SELECTED PASSAGE:
=-=-=-=-=

However, I am delighted to see the opposition Front Bench such enthusiastic supporters of measures which I remember they were not quite so enthusiastic about when I proposed them six years ago.
I strongly support the speech of the noble Baroness, Lady Hayman. It seems to be highly desirable, to put it at its very least, that, as problems change, there should be an annual review of the existing law dealing with terrorism. Like all previous speakers, I, too, support the amendment.
My Lords, I am grateful to all noble Lords who have spoken in this debate. I have three brief points to make, which will take me a little time, about why we do not accept the amendment moved by the noble Lord, Lord Rosser. First, we believe that renewal every five years strikes the right balance—a word I have used on many occasions; secondly, I believe that annual renewal is unnecessary, and I shall return to that in more detail; and, thirdly, there are other means by which the Bill can be amended or repealed.
First, I thank my noble friend Lord Faulks for his comments reminding the House that the provisions that face us follow a very lengthy review of all our counterterrorism provisions by the Government, with the announcements earlier in the year and consideration of this Bill, in due course, in both Houses. This is very different from what happened with the 2005 Act. We believe that renewal every five years strikes the right balance and reflects the need to build in effective safeguards to ensure that the powers do not remain in force longer than necessary. It also reflects the competence of Parliament to apply intense scrutiny to legislation and to arrive at a position when it will not need to be reviewed annually. We are moving to a position where we hope that each Parliament will last five years, so each new Parliament will have the opportunity to debate this in the context of the situation at the time and take its own view. That is in line with the length of Parliaments, as I have said, provided by the Fixed-term Parliaments Act.
Secondly, I believe that annual review is unnecessary. I listened to the noble and learned Lord, Lord Lloyd, say that he was wasting his breath. He never wastes his breath in this House. I have been here for many years and I have listened to him with great devotion on many occasions. I do not always agree with him, but he is not wasting his breath. I appreciate that the noble Lord, Lord Pannick, is more optimistic and feels that an annual debate provides a better opportunity for these things, as do the noble Baroness, Lady Hayman, the noble and learned Baroness, Lady Butler-Sloss, and the noble Baroness, Lady Kennedy, a copy of whose book Just Law—however you pronounce it—sits in my room in the Home Office to this day, and I will always have it there to be reminded about how I should go about my duties. However, I have to say that I do not agree with her, or with others, on this occasion about whether annual renewal is necessary.

=-=-=-=-=

SUPPLIED ENTRIES:
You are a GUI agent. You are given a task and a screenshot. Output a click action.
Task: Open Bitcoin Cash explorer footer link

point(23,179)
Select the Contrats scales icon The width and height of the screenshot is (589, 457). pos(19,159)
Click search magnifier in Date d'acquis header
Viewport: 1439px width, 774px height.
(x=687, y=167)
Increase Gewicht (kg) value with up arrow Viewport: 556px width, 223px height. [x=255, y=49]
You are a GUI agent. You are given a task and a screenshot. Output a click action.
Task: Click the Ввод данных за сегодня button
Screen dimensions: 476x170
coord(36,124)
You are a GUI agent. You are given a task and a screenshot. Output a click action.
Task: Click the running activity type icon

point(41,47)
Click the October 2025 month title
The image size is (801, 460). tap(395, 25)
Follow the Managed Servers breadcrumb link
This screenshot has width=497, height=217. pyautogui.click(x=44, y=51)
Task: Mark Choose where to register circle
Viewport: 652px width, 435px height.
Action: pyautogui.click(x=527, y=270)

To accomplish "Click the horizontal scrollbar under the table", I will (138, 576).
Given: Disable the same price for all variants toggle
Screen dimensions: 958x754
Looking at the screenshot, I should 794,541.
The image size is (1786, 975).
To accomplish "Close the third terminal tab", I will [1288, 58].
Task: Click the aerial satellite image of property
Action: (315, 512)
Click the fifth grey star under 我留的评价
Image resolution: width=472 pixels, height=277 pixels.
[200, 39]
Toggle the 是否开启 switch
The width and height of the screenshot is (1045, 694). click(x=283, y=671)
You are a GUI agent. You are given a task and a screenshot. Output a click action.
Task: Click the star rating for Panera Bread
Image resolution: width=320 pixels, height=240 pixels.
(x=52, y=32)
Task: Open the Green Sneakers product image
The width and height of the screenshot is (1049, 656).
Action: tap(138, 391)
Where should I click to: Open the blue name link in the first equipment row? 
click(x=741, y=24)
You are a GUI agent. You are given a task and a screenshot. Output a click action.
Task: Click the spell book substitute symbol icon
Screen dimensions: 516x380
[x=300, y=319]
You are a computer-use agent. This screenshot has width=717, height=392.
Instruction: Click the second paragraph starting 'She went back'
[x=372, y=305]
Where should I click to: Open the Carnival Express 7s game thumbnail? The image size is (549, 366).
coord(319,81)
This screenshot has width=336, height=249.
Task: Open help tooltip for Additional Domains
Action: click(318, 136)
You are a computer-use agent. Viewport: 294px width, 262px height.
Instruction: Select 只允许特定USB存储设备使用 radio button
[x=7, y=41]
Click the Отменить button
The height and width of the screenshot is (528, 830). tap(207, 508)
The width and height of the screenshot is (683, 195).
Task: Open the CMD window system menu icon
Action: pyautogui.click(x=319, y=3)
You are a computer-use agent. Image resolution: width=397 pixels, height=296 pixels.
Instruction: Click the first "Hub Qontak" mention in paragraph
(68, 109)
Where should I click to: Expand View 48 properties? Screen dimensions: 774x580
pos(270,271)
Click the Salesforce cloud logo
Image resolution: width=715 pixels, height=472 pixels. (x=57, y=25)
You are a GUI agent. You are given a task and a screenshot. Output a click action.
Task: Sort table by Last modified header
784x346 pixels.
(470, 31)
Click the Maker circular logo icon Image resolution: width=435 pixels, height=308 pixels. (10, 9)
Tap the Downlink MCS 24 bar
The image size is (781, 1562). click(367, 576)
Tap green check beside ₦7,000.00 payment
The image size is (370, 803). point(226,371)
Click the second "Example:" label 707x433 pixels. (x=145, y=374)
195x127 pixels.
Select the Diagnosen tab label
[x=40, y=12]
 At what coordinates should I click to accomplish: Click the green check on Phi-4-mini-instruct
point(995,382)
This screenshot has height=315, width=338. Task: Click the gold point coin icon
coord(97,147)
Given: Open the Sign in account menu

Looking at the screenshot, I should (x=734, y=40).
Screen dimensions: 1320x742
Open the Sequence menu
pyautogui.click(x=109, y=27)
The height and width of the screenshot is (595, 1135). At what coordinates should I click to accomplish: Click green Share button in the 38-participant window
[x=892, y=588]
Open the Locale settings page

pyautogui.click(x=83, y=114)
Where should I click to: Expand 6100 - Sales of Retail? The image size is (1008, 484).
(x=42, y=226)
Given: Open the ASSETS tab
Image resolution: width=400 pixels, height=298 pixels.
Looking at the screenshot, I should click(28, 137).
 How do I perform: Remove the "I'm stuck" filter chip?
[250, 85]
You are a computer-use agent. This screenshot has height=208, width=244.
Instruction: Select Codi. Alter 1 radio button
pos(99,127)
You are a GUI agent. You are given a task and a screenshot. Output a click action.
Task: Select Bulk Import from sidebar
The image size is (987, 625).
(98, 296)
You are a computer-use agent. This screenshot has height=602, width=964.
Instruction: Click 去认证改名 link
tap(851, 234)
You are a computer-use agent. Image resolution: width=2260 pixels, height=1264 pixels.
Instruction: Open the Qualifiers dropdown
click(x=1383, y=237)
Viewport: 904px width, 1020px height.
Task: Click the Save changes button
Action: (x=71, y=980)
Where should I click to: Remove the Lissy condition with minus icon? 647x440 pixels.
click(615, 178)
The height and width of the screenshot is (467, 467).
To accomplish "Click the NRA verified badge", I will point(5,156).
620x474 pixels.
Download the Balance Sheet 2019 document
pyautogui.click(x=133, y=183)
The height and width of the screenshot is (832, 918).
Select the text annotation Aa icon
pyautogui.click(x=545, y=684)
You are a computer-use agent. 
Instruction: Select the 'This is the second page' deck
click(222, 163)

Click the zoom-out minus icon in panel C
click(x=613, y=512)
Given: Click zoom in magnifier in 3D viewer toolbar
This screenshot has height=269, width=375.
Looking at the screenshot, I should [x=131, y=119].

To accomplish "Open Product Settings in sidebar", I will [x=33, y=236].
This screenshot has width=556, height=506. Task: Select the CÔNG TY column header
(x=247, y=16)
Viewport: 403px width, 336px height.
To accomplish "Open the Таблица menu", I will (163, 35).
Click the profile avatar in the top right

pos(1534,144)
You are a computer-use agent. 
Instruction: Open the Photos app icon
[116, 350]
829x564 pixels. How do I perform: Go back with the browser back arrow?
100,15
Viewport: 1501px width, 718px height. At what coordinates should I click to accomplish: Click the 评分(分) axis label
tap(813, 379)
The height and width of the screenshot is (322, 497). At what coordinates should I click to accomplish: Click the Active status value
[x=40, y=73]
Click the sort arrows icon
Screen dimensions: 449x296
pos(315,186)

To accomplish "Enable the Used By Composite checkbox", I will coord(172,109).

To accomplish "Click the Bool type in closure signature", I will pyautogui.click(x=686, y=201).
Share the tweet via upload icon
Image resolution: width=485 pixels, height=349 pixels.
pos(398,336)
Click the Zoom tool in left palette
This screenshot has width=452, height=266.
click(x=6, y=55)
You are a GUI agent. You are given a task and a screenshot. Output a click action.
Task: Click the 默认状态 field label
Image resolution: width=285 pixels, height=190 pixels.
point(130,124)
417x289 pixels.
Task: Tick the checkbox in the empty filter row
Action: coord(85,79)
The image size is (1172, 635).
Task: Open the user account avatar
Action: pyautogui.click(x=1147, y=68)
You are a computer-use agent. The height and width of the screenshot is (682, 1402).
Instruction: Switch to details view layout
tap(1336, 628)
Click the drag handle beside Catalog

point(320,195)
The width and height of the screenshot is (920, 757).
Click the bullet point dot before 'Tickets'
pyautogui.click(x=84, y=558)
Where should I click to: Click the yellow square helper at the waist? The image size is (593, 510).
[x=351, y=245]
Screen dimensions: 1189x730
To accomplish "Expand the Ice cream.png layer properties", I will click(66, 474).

=-=-=-=-=

WRITTEN INSTRUCTION: Translate this sentence from the debate on terrorism law into Spanish: "We believe that renewal every five years strikes the right balance and reflects the need to build in effective safeguards to ensure that the powers do not remain in force longer than necessary."

FINISHED TASK: Creemos que la renovación cada cinco años logra el equilibrio adecuado y refleja la necesidad de incorporar salvaguardias eficaces para garantizar que las facultades no permanezcan en vigor más tiempo del necesario.